The “question of literary property” was essentially a commercial struggle, a battle between two groups of booksellers. At its heart was the limitation of the copyright term, an issue of little consequence to authors who normally sold their works outright to the booksellers. Did the statute determine the whole extent of protection, or did it merely supplement an underlying common-law right of property? The London booksellers, who dominated the English book trade since the early days of the Stationers’ Company, sought to maintain their position by establishing that, despite the statute, copyright was perpetual. Their rights, they argued, derived not from the statute but from the common-law rights of property transferred to them by authors. They were challenged by booksellers and printers of the provinces—and in particular by Scottish booksellers who were seeking an independent role for themselves as reprinters of popular titles—who denied that any protection existed beyond the term provided by the statute. Was there an author’s common-law right? This question had to be resolved in the courts. It was litigated without resolution in Tonson v. Collins (1760), and then again in Millar v. Taylor (1769) when the Court of King’s Bench, the highest common-law court in England, ruled that literary property was indeed a common-law right and that copyright was perpetual But then in the great case of Donaldson v. Becket (1774) the House of Lords reversed the King’s Bench decision and declared that copyright was limited in term.

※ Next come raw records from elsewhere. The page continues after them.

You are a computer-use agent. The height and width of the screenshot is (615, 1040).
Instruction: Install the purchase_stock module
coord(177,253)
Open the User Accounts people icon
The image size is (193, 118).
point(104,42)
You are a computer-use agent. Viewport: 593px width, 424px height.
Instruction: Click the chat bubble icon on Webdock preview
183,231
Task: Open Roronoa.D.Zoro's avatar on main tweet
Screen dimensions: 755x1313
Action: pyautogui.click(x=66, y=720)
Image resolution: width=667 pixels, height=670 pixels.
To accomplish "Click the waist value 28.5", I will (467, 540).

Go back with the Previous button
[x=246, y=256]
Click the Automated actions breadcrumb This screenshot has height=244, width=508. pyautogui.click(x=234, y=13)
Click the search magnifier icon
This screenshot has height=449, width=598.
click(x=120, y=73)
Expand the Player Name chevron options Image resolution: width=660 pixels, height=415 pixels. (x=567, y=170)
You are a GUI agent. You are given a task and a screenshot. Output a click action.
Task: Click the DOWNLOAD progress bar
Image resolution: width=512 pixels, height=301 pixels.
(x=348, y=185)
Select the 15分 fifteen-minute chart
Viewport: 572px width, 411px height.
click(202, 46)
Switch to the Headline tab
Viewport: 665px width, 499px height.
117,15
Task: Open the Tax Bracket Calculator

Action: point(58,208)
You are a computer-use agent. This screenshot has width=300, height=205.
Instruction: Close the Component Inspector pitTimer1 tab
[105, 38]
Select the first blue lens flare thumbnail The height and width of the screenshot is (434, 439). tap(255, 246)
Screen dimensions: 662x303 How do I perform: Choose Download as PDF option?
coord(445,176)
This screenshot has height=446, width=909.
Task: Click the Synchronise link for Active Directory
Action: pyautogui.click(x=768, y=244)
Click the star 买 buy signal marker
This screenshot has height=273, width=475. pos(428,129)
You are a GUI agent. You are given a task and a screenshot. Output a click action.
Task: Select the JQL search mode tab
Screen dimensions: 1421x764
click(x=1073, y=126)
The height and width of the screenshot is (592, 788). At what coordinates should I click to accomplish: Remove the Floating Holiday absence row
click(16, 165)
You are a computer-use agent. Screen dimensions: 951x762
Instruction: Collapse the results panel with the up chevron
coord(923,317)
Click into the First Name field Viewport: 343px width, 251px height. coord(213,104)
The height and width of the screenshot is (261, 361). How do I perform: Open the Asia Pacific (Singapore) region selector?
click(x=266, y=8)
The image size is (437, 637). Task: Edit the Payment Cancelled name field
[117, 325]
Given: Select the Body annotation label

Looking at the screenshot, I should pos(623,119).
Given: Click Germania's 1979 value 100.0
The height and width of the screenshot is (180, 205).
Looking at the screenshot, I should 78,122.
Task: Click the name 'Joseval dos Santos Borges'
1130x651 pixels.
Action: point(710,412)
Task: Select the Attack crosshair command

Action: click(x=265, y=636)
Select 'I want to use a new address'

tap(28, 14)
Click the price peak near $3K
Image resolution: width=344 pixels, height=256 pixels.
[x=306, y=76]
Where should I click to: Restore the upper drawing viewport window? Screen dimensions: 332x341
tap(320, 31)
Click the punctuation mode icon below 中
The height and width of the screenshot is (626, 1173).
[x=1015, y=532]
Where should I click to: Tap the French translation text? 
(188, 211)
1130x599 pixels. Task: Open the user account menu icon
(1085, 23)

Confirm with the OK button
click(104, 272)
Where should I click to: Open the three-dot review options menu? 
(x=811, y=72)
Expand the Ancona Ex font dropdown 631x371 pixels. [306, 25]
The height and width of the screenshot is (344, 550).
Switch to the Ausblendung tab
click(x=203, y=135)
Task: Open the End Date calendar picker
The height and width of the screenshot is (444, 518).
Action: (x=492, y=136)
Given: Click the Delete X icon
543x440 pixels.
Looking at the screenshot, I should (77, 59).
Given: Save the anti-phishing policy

Significantly, the parties in these cases were all booksellers, not authors; nevertheless, in the course of the litigation, the representation of the author as proprietor was elaborated and promulgated. This representation was dependent on the classical liberal discourse of property as represented, most famously, by John Locke’s notion of the origins of property in acts of appropriation from the general state of nature.1 The key to Locke’s thought was the axiom that an individual’s “person” was his own property. From this it could be demonstrated that through labor an individual might convert the raw materials of nature into private property. The familiar passage from the Two Treatises of Government (1690) is worth quoting:
Though the Earth, and all inferior Creatures be common to all Men, yet every Man has a Property in his own Person. This no Body has any Right to but himself. The Labour of his Body, and the Work of his Hands, we may say, are properly his. Whatsoever then he removes out of the State that Nature hath provided, and left it in, he hath mixed his Labour with, and joyned to it something that is his own, and thereby makes it his Property. (305–306)
The act of appropriation thus involved solely the individual in relation to nature. Property was not a social convention but a natural right that was prior to the social order. Indeed, the principal function of the social order was to protect individual property rights. Extended into the realm of literary production, the liberal theory of property produced the notion put forward by the London booksellers of a property founded on the author’s labor, one the author could sell to the bookseller. Though immaterial, this property was no less real and permanent, they argued, than any other kind of estate.
With its concerns for origins and first proprietors, the liberal discourse of property blended readily with the eighteenth-century discourse of original genius. As David Quint has shown, the notion of originality had roots in Renaissance literature, but the representation of originality as a central value in cultural production developed, as M. H. Abrams’ classic study reveals, in precisely the same period as the notion of the author’s property right. As late as 1711 Alexander Pope could still evoke the idea of the poet as the reproducer of traditional truths, speaking of “True Wit” as “Nature to Advantage drest, / What oft was Thought, but ne’er so well Exprest” (Poems 1:272–273). Seven years earlier, however, John Dennis made originality the basis for his praise of Milton (1:333–334), and in 1728 Edward Young was also insisting on its importance:
Above all, in this, as in every work of genius, somewhat of an original spirit should be at least attempted; otherwise the poet, whose character disclaims mediocrity, makes a secondary praise his ultimate ambition; which has something of a contradiction in it. Originals only have true life, and differ as much from the best imitations as men from the most animated pictures of them. (“On Lyric Poetry” 414)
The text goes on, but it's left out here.